With relief I noticed that Gambit seemed to accept this as he nodded. We stood there quietly looking at each other. The silence became awkward after a moment and I saw to my embarrassment that I still had my hand on his shoulder. I dropped it immediately.
"Well," I breathed.
Without warning Gambit stepped forward and laid a hand on my cheek. "You fell in love wit' him, didn' you?"
The air went out of me. "How?" I managed to say.
"I can feel your love for Jean. When you talk about de clone, de feeling I get is similar. And after all he done to you, you still can' kill him."
"I was so close," I whispered. "If you hadn't arrived when you did, I might have been protecting him from you. He was so seductive, addicting." I leaned into Gambit's caress. "Can you do that? Can you make someone fall in love with you?"
"I wouldn't," Gambit said quietly.
"But could you?" His fingers lightly brushed my skin and I closed my eyes, biting back a soft moan. I could feel myself getting hard. But I wasn't sure if Gambit was using some of his power or if I was aroused by my own imagination. "Could you?" I asked again.
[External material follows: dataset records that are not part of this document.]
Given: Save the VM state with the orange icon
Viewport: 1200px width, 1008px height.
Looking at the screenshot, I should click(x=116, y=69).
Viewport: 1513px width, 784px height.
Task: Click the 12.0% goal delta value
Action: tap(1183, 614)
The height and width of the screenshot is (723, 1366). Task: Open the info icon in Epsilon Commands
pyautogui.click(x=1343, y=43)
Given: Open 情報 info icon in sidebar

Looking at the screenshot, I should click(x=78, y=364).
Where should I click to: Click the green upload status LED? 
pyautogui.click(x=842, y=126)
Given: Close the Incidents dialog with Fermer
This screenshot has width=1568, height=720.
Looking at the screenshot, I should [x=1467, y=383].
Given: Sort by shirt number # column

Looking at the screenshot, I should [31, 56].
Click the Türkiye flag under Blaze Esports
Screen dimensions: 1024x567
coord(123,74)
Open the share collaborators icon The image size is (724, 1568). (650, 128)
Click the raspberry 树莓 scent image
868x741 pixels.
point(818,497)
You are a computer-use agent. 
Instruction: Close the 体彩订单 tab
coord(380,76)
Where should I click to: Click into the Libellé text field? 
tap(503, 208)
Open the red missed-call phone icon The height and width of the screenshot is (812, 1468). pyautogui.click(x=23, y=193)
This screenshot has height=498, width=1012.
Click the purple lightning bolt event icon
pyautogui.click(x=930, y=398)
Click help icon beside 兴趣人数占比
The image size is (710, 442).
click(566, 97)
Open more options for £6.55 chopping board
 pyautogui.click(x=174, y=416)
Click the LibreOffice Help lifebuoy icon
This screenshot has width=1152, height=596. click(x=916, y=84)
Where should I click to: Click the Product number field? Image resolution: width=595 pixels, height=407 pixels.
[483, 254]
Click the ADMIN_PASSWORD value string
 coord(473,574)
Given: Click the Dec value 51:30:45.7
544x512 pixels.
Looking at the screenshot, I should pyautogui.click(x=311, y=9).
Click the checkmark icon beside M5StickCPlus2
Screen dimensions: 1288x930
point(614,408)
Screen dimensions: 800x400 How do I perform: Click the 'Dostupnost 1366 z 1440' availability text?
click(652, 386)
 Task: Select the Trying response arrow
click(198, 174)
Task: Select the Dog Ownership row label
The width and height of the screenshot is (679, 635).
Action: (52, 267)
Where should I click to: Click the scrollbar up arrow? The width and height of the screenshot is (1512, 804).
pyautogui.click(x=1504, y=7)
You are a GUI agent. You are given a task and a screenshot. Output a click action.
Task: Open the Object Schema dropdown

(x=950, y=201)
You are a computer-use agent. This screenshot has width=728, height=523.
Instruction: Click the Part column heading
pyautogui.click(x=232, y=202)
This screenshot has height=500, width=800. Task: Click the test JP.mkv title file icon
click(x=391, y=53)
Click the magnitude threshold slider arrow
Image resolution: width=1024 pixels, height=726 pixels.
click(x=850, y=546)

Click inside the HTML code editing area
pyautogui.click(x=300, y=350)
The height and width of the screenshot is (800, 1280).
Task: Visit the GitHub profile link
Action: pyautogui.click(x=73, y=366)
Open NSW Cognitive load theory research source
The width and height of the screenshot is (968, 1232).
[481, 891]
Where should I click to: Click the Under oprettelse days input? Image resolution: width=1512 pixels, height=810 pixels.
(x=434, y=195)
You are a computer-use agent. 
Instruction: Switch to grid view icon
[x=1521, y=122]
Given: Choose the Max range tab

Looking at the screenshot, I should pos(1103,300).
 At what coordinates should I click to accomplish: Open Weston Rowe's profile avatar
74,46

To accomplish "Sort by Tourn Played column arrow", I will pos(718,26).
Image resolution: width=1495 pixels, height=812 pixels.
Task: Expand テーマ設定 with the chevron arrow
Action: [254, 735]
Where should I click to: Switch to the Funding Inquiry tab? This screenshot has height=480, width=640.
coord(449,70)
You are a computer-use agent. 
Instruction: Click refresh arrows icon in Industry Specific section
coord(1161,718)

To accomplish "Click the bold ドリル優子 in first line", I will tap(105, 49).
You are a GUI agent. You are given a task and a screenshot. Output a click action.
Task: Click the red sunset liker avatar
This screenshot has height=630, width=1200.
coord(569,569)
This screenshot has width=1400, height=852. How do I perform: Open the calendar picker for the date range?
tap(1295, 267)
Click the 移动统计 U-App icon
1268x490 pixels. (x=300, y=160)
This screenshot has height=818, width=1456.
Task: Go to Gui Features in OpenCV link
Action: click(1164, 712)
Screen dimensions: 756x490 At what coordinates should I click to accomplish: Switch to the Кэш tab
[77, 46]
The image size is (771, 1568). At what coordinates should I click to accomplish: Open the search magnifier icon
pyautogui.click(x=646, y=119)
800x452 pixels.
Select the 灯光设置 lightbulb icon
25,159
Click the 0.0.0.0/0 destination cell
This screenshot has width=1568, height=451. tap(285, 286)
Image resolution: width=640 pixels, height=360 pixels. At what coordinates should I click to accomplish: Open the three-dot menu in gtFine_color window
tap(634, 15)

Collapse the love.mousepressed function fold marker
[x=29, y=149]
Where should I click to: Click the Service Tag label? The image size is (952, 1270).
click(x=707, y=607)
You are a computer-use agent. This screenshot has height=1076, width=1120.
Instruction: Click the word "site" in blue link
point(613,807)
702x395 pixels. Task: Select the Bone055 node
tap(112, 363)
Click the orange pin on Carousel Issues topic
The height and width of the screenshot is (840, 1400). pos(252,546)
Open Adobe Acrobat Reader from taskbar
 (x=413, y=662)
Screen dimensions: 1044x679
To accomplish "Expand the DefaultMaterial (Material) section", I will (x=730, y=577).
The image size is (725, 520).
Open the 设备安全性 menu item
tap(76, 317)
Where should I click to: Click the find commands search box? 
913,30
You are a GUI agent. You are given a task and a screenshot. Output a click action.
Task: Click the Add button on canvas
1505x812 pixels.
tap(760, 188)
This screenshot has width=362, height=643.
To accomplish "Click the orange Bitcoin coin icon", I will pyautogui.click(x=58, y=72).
"Oui," he said. "I could. But I wouldn't." He moved closer and could
feel his breath on my lips. "I won't." Then he bent forward and brushed
his lips against mine. There was nothing I could do but open my lips up
to him. And it was my Remy. His kiss awoke all the feelings once again,
leaving me helpless against the onslaught. I let him pull me close, felt
his arousal against my
thigh, felt his hands settle on my ass, stroking, kneading urgently.
He was as wonderful and as tender as my own Remy and I groaned into the
kiss.
But then Gambit pulled away and reached to caress my cheek again, running the knuckles over the skin, causing me to shiver. "But I won't," he murmured. "As tempting as dat is, dat's not me. Dat clone's got good taste, t'ough." He smiled disarmingly causing me to grin. "Must be in de DNA." He dropped his hand and stepped back. "Just wanted to make sure you recognized de difference."
I laughed and he walked away calling over his shoulder, "don' you forget
it, mon ami." It was several weeks before I saw him again.